Our next challenge is to scale this approach up from the small model we demonstrate success on to frontier models which are many times larger and substantially more complicated. For the first time, we feel that the next primary obstacle to interpreting large language models is engineering rather than science.
Superposition of features is only advantageous at a certain point in a network when it is followed by non-linear filtering, as explained in Toy Models of Superposition. Yet, this work places the sparse autoencoder at a point in the one-layer LLM which, up to the logits, is not followed by any non-linear operations. Given this, I would expect that there is no superposition among the activations fed to the sparse autoencoder, and that 512 (the size of the MLP output vector) is the maximum number of features the model can usefully represent.
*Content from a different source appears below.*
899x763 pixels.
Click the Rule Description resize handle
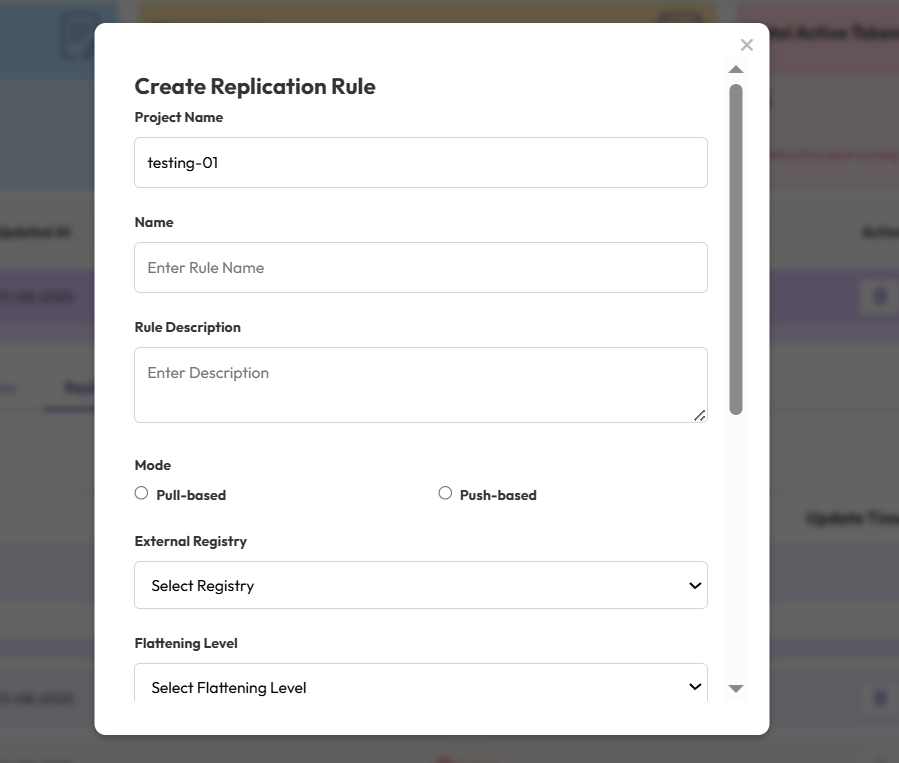700,415
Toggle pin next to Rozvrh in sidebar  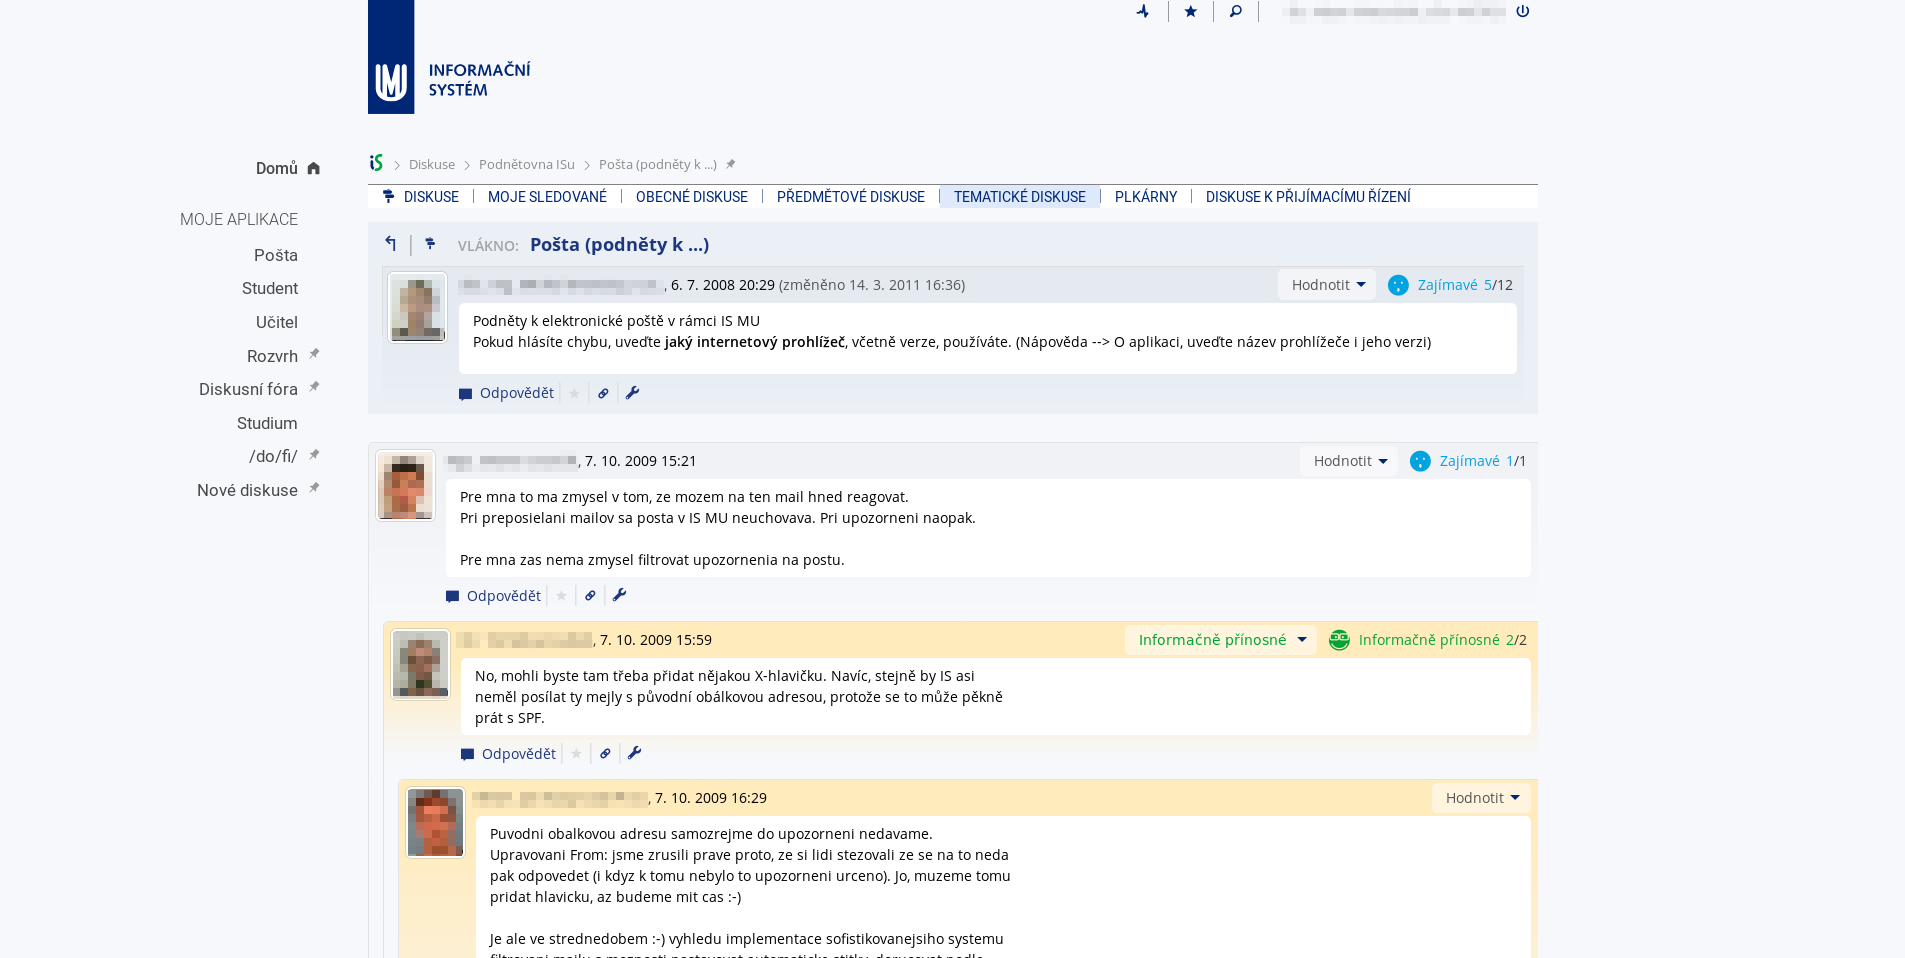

If the above is true, then expansion factors to the sparse representation greater than 1 would not improve the quality or granularity of the 'true' feature representation. The additional features observed would not truly be present in the model's MLP activations, but would rather be an artifact of applying the sparse auto-encoder. Perhaps individual feature interpretability would still improve because the autoencoder could be driven to represent a rotation of the up-to 512 features to a privileged basis via the sparsity penalty. That all said, this work clearly reports various metrics, such as log-likelihood loss reduction, as being improved as the number of sparse feature coefficients expands well beyond 512, which I would think strongly contradicts my point above. Please help me understand what I am missing.
Side note: There is technically a non-linearity after the features, i.e. the softmax operation on the logits (...and layer norm, which I assume is not worth considering for this question). I haven't seen this discussed anywhere, but perhaps softmax is capable of filtering interference noise and driving superposition?
Quotation from Toy Models of Superposition:
"The Saxe results reveal that there are fundamentally two competing forces which control learning dynamics in the considered model. Firstly, the model can attain a better loss by representing more features (we've labeled this "feature benefit"). But it also gets a worse loss if it represents more than it can fit orthogonally due to "interference" between features. In fact, this makes it never worthwhile for the linear model to represent more features than it has dimensions."
Quotation from this work:
"We can easily analyze the effects features have on the logit outputs, because these are approximately linear in the feature activations."
UPDATE: After some more thought, it seems clear that softmax can provide the filtering needed for superposition to be beneficial given a sparse distribution of features. It's interesting that some parts of the LLM model have ReLUs for decoding features, other parts have softmax. I wonder if these two different non-linearities have distinct impacts on the geometries of the over-complete feature basis.